**Exercise brief**
Needed from the data below: every line from the one with "Viewport: 1895px width, 902px" up to and including the one with "Task: Minimize the VKB joytester window", repeated exactly and with nothing else.

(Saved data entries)
+ + +

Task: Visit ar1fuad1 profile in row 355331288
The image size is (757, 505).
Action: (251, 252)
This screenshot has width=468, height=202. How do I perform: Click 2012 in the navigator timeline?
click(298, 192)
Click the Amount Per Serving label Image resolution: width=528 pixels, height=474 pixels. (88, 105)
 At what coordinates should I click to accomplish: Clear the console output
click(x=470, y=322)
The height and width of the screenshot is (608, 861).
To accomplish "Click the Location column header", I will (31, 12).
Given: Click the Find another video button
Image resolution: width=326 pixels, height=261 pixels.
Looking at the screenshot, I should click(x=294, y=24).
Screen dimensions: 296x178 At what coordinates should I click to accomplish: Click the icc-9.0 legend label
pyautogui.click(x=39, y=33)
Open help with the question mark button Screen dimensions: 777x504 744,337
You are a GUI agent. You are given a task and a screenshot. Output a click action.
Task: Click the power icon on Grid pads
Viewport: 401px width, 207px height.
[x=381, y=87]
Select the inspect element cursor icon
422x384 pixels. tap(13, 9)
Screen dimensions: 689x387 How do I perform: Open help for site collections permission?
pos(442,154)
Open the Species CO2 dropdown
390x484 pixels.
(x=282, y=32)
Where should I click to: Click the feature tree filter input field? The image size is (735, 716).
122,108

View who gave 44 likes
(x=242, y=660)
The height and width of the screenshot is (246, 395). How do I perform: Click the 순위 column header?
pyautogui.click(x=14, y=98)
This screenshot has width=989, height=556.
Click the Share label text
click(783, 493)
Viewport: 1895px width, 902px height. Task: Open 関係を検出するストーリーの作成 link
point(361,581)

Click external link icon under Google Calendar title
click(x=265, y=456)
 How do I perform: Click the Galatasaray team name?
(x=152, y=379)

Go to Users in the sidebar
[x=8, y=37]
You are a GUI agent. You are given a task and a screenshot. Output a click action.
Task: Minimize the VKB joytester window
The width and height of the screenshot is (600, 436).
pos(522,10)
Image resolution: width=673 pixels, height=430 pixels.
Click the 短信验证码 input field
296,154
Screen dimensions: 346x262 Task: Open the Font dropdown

+ + +

**Response to the task**
Viewport: 1895px width, 902px height. Task: Open 関係を検出するストーリーの作成 link
point(361,581)

Click external link icon under Google Calendar title
click(x=265, y=456)
 How do I perform: Click the Galatasaray team name?
(x=152, y=379)

Go to Users in the sidebar
[x=8, y=37]
You are a GUI agent. You are given a task and a screenshot. Output a click action.
Task: Minimize the VKB joytester window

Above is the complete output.